Así, por primera vez en diez años, desde mediados de enero ya no hay africanos en Rosarno. En sólo cuatro días miles de trabajadores que durante años fueron invisibles para las autoridades en el sur de Italia, se convirtieron en víctimas de ataques violentos por parte de grupos extremistas. Protagonizaron una revuelta y, por si fuera poco, fueron expulsados del país en donde por pocas monedas habían trabajado en condiciones infrahumanas.

 

No más negros

 

El 8 de enero, el ministro del Interior, Roberto Maroni, declaró: “En Calabria ha habido poca severidad contra los inmigrantes”.

Desde su llegada, este integrante de la Liga Norte endureció las reglas contra los indocumentados. Sus palabras fueron el banderazo de salida para la expulsión de los africanos. Ese mismo día las autoridades los subieron en camiones, les destruyeron sus precarias viviendas y los enviaron de regreso a sus lugares de origen.

Un estudio de la asociación de agricultores Coldiretti –la más importante de Italia– indica que suman 90 mil los inmigrantes que trabajan en los campos italianos, de los cuales sólo 15 mil tienen contratos temporales.

En noviembre marchaban hacia Calabria para recolectar naranjas y mandarinas; en marzo bajaban hasta Sicilia para levantar papas y cítricos, y en julio pizcaban los tomates de Puglia.

Después subían al norte, en el Trentino, para cosechar manzanas, y en otoño acudían a Piamonte y Toscana para recolectar uvas. Este año ya no recogerán las naranjas de Calabria.
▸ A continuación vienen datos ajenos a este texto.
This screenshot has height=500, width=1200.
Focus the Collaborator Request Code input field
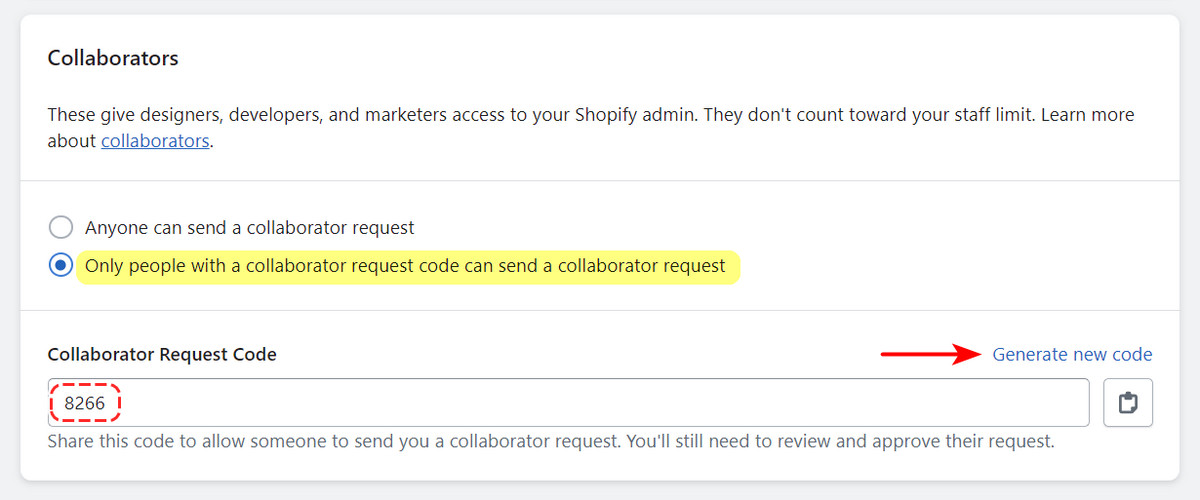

Hace unos días, Coldiretti dio a conocer que con motivo de los problemas en Rosarno se desató la especulación en el mercado de la naranja y, mientras el precio pagado a los productores tiende a bajar, los consumidores vieron cómo subía la fruta hasta en 500%.

Forgione, también especialista en temas del crimen organizado, sostiene que la revuelta en Rosarno beneficiará a la ‘Ndrangheta, puesto que esta organización era la que reclutaba a los trabajadores africanos.

Y añade: “La recolección de naranjas está en crisis desde hace algunos años y, como ahora no serán pizcadas, se decretará un estado de calamidad natural y la Unión Europea enviará una compensación económica. Dentro de algunos meses los inmigrantes negros serán sustituidos por trabajadores provenientes de Bulgaria o Rumania –miembros de la Unión Europea–, que también serán explotados.

“Seguramente estarán organizados por grupos criminales de estos países, sobre todo de Bulgaria, pues tienen contacto con la ‘Ndragnheta, sobre todo de Gioia Tauro.

“Ellos no podrán ser clandestinos porque contarán con un permiso de permanencia trimestral otorgado por la Comunidad Europea. La ciudadanía no será problema y la ‘Ndrangheta seguirá controlando como siempre el mercado del trabajo en el campo”, asegura el especialista.

Agrega que lo sucedido en Rosarno era previsible. El crudo invierno hizo que las condiciones de los trabajadores africanos se agravaran y sus reclamos subieran de tono.

“Entonces, la ‘Ndrangheta no podía permitir que en su propio territorio los negros pudieran manifestar estas quejas y los atacaron para provocar primero su enojo y después su expulsión”, sentencia Forgione.